[Opening RAW DATA section]

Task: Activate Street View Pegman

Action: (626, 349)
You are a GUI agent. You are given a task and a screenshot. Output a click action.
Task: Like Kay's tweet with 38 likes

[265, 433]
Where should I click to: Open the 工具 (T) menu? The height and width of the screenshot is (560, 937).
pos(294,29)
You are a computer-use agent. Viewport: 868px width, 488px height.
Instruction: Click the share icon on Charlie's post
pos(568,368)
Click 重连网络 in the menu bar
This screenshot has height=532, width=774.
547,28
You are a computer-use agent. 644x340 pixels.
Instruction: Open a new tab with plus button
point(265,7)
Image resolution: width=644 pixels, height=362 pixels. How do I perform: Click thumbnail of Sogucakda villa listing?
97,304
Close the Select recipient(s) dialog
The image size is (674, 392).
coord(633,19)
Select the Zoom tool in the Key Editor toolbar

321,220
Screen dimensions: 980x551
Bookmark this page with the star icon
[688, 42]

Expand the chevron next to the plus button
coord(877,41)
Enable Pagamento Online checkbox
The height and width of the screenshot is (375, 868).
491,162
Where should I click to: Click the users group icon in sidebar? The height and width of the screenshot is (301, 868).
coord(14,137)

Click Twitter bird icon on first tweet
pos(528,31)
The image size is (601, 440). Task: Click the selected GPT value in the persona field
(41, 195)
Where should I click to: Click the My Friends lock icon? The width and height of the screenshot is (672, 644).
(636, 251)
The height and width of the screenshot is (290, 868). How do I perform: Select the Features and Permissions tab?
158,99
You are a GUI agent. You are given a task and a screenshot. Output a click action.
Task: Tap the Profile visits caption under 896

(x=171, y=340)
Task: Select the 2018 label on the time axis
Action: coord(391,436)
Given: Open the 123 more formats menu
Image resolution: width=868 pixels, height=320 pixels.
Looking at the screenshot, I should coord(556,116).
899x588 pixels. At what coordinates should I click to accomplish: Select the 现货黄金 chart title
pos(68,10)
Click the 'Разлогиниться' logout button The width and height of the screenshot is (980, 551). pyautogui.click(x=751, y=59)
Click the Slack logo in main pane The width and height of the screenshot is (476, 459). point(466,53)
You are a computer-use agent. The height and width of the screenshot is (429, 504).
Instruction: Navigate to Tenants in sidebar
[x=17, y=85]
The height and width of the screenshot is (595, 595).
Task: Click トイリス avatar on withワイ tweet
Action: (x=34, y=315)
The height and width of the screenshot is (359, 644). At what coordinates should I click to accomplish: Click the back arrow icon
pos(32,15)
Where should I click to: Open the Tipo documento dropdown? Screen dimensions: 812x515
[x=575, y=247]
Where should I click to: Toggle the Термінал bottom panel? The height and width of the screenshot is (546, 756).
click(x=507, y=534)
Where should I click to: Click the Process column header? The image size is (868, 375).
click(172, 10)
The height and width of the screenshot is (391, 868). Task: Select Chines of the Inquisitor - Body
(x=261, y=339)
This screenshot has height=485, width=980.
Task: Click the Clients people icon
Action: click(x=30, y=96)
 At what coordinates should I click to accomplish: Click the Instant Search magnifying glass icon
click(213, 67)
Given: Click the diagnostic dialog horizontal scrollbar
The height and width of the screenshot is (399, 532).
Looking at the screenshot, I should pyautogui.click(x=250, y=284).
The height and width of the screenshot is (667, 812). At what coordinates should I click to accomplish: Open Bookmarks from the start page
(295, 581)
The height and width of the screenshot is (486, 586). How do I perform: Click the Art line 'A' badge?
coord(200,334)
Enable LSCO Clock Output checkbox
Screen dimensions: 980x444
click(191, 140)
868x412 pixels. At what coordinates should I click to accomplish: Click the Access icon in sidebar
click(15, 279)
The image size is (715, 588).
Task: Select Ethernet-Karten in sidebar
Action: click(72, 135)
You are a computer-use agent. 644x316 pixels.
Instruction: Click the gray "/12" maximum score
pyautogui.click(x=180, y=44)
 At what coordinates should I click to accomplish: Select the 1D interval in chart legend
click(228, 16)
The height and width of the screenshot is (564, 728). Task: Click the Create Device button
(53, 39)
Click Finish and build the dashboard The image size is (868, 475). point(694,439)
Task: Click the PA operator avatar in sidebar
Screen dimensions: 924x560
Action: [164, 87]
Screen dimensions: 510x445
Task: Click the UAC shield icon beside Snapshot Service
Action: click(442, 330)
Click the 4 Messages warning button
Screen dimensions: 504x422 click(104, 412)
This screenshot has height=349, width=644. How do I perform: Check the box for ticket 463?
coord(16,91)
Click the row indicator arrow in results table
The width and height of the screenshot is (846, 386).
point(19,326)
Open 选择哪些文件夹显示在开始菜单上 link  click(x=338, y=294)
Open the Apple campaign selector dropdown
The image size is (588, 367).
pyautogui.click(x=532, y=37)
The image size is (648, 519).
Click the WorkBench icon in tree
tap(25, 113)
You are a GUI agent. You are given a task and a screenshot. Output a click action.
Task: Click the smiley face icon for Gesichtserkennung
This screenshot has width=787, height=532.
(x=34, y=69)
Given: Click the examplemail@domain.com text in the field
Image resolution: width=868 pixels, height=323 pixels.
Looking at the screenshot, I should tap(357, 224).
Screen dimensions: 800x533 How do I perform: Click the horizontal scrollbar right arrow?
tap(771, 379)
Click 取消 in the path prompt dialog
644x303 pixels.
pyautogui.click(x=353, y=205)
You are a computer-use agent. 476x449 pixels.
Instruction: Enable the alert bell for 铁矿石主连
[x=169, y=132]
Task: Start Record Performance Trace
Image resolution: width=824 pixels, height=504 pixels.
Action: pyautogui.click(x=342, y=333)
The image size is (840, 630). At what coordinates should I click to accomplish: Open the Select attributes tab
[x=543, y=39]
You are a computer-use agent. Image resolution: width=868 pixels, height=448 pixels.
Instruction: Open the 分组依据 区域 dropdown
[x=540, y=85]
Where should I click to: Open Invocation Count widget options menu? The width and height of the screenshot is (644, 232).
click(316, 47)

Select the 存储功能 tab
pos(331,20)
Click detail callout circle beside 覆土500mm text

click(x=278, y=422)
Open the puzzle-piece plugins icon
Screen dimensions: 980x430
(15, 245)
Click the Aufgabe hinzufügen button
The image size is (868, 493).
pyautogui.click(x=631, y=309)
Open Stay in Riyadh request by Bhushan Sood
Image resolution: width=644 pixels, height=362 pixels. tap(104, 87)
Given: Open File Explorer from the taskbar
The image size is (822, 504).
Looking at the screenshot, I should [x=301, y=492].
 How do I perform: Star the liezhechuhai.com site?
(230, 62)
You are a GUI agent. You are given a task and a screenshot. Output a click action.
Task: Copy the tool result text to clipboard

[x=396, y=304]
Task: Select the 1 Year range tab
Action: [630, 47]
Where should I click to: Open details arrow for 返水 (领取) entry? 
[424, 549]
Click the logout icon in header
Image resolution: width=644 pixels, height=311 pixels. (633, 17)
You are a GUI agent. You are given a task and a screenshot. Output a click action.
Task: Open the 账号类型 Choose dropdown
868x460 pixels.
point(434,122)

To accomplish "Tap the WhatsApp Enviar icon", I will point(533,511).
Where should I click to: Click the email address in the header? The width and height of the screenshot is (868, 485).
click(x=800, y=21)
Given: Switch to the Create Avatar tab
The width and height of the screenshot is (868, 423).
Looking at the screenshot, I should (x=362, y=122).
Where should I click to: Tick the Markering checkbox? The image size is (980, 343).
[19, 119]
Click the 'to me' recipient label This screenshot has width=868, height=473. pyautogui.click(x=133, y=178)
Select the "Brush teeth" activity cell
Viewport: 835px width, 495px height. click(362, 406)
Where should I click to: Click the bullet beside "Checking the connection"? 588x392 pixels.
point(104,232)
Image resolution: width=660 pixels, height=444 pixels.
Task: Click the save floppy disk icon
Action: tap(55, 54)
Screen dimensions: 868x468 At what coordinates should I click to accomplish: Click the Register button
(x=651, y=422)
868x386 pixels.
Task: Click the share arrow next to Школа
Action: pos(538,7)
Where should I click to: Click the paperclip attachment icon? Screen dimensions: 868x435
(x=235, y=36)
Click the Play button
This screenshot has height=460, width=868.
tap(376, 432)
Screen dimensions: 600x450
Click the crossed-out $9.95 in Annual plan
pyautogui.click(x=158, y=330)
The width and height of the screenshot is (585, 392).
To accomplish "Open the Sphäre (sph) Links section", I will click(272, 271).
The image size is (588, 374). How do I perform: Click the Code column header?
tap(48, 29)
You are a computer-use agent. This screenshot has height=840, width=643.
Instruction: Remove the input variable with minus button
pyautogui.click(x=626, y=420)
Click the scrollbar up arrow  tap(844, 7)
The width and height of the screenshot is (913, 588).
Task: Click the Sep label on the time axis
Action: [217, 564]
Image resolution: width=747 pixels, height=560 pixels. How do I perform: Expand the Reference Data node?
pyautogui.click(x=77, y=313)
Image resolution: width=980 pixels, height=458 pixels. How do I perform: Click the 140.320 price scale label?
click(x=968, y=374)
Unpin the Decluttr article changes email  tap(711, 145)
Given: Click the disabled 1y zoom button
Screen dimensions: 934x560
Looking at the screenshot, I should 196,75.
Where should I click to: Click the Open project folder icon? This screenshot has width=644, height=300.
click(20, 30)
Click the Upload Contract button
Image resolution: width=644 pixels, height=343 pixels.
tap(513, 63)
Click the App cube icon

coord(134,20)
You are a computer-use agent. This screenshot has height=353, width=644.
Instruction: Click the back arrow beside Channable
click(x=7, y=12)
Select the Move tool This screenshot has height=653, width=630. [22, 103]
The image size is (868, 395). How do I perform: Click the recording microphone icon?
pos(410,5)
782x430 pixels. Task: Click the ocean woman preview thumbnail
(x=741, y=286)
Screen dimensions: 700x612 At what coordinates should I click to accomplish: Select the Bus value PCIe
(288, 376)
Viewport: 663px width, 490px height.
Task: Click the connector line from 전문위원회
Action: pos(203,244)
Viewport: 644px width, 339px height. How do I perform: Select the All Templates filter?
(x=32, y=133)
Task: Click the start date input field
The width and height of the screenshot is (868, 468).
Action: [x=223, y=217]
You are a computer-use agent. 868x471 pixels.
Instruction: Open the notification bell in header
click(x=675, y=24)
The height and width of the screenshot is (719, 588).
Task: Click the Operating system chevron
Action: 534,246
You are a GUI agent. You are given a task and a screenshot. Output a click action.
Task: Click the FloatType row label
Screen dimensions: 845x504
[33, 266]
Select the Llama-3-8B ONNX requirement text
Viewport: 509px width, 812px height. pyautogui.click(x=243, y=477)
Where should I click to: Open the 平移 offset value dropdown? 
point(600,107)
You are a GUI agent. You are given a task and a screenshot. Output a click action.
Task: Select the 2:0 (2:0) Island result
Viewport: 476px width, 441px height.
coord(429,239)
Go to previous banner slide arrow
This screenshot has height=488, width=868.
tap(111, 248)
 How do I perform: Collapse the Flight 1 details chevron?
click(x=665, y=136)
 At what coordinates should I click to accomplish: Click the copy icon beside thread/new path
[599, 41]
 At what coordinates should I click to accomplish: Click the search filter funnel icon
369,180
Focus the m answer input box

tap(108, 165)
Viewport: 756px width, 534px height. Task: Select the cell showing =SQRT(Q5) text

[Closing RAW DATA section]

WORK INSTRUCTIONS - Give back the records above exactly, limited to the lines between the one holding "At what coordinates should I click to accomplish: Select the 1D" and the one holding "Task: Click the PA operator avatar in sidebar", inclusive.

RESPONSE TO THE TASK -
 At what coordinates should I click to accomplish: Select the 1D interval in chart legend
click(228, 16)
The height and width of the screenshot is (564, 728). Task: Click the Create Device button
(53, 39)
Click Finish and build the dashboard The image size is (868, 475). point(694,439)
Task: Click the PA operator avatar in sidebar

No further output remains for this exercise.